DCP algorithm has excellent defogging performance. When applied to underwater images, the dark channel is affected because the water absorbs too much red light. Therefore, underwater DCP algorithm is usually improved for this feature. Table 5 lists the underwater-specific DCP algorithms (Table 5).
Table 5. Underwater image restoration algorithms based on the DCP algorithm.
Author | Algorithm | Contribution |
---|---|---|
Yang et al. [35][57] | Median filtering is used to estimate depth of field, and a color correction method is introduced | Improves calculation speed and contrast |
Chiang et al. [36][58] | Combined wavelength compensation and image dehazing (WCID) | Corrects image blurring where artificial light is present |
Drews et al. [37][38][59,60] | Underwater dark channel prior (UDCP) method considering only blue and green channels | Underwater images have a more obvious defogging effect |
Galdran et al. [39][61] | DCP algorithm improved by using minimization of reverse red channel and blue-green channel | Processes influence of artificial light area, improves image color trueness |
Li et al. [40][62] | Red channel uses gray world color correction algorithm, and blue and green channels use the DCP algorithm | Significantly improves visibility and contrast |
Meng et al. [41][63] | Different strategies (color balance or DCP) selected to restore RGB combined with maximum posterior probability (MAP) sharpening | Eliminates underwater color projection, reduces blur, improves visibility, and better retains foreground textures |
Integral imaging technology is based on a multi-lens stereo vision system, which uses lens array or camera array to quickly obtain information from different perspectives of the target, and combines all element images (each image that records information from ifferent perspectives of a three-dimensional object) into element image array (EIA) (Table 6).
Table 6. Underwater image restoration algorithms based on the integral imaging.

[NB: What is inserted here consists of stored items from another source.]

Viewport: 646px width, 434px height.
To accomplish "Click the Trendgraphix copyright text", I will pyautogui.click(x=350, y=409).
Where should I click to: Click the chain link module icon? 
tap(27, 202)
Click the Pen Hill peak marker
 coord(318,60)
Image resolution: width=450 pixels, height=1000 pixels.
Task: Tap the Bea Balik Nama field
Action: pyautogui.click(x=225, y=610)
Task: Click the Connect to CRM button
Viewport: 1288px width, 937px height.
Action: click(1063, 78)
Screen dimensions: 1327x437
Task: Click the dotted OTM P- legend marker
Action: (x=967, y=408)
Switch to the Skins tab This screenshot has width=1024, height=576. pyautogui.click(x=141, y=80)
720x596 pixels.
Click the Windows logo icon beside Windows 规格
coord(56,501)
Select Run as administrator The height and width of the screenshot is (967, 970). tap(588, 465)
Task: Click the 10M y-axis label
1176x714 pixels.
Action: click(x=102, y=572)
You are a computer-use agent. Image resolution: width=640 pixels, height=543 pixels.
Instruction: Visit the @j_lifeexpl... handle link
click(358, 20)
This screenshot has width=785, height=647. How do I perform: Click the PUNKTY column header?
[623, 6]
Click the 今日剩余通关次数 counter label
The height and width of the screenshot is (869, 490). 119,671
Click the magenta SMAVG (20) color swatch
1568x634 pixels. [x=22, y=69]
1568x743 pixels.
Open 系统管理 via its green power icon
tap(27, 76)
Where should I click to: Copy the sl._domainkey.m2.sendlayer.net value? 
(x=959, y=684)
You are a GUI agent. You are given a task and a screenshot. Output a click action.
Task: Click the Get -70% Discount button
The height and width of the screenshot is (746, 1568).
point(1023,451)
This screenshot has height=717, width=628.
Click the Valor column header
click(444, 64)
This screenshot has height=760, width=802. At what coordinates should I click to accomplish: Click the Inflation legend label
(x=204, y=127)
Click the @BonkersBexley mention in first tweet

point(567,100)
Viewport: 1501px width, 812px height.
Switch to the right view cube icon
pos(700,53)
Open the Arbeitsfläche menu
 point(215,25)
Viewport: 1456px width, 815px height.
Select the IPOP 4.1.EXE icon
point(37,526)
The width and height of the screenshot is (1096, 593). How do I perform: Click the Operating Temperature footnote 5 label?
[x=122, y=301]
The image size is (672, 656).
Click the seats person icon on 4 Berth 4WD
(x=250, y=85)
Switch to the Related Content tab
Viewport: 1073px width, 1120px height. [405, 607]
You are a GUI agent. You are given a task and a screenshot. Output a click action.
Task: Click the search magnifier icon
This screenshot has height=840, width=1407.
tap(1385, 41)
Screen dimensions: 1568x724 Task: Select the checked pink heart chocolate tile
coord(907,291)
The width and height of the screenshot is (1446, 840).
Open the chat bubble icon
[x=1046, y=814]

Author | Algorithm | Contribution |
---|---|---|
Cho et al. [42][64] | Use statistical image processing and computational 3D reconstruction algorithms to remedy the effects of scattering | The first report on 3D reconstruction of objects in turbid water using integral imaging |
Lee et al. [43][65] | Applies spectral analysis and introduces a signal model with a visibility parameter to analyze the scattering signal | Reconstructed image presents better color presentation, edge, and detail information. |
Satoruet et al. [44][66] | Combined with maximum posterior estimation, bayesian scattering suppression is achieved | This method achieves a higher structural similarity index measure |
Neumann et al. [45][67] | Three-dimensional reconstruction is realized by combining the gray-world assumption applied in the Ruderman-opponent color space | Locally changing luminance and chrominance are taken into account |
Bar et al. [46][68] | Single-shot multi-view circularly polarized speckle images collected by lens array and deconvolution algorithm based multiple medium sub-PSFs viewpoints are combined | Improve recovery of hidden objects in cloudy liquids |
Li et al. [47][69] | Reconstruct the images obtained in a high-loss underwater environment by using photon-limited computational algorithms | Improves the PSNR in the high-noise regime |
LeCun et al. [5][11] first proposed the convolutional neural network structure LeNET. The convolutional neural network is a kind of deep feedforward artificial neural network. It is composed of multiple convolutional layers that can effectively extract different feature expressions, from low-level details to high-level semantics, and is widely used in computer vision. In the underwater image enhancement algorithm based on CNN, according to whether the algorithm uses a physical imaging model to restore, it can be divided into non-physical and combined physical methods.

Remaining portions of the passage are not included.